With that said, maybe one of these questions makes sense: what changed between
the kernels in terms of the bnx2 driver that got impacted by the msi, or what
changed in the msi that impacts the bnx2 driver ?

Thanks.

Comment 3 Bug Zapper 2008-04-04 06:43:39 UTC
Fedora apologizes that these issues have not been resolved yet. We're
sorry it's taken so long for your bug to be properly triaged and acted
on. We appreciate the time you took to report this issue and want to
make sure no important bugs slip through the cracks.

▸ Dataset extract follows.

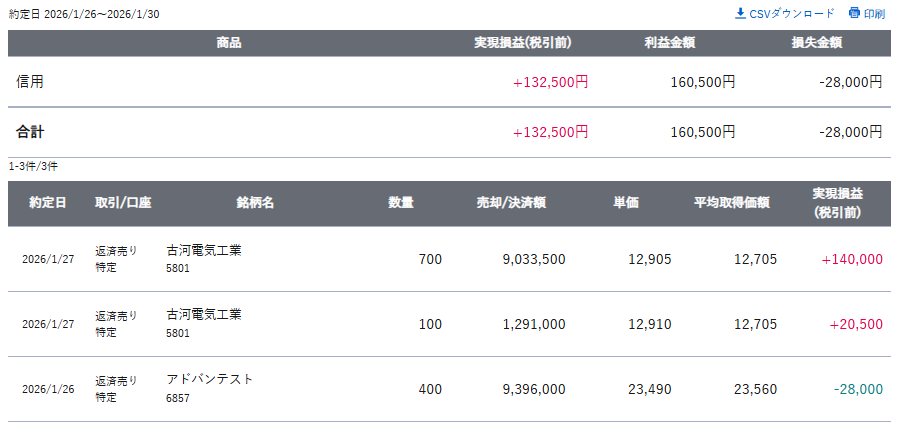Click the -28,000 loss in the アドバンテスト row

[859, 389]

If you're currently running a version of Fedora Core between 1 and 6,
please note that Fedora no longer maintains these releases. We strongly
encourage you to upgrade to a current Fedora release. In order to
refocus our efforts as a project we are flagging all of the open bugs
for releases which are no longer maintained and closing them.
http://fedoraproject.org/wiki/LifeCycle/EOL

If this bug is still open against Fedora Core 1 through 6, thirty days
from now, it will be closed 'WONTFIX'. If you can reporduce this bug in
the latest Fedora version, please change to the respective version. If
you are unable to do this, please add a comment to this bug requesting
the change.

Thanks for your help, and we apologize again that we haven't handled
these issues to this point.

The process we are following is outlined here:
http://fedoraproject.org/wiki/BugZappers/F9CleanUp

We will be following the process here:
http://fedoraproject.org/wiki/BugZappers/HouseKeeping to ensure this
doesn't happen again.

And if you'd like to join the bug triage team to help make things
better, check out http://fedoraproject.org/wiki/BugZappers

Comment 4 jairo medina 2008-04-04 12:33:02 UTC
this was fixed by a later kernel. Thank you.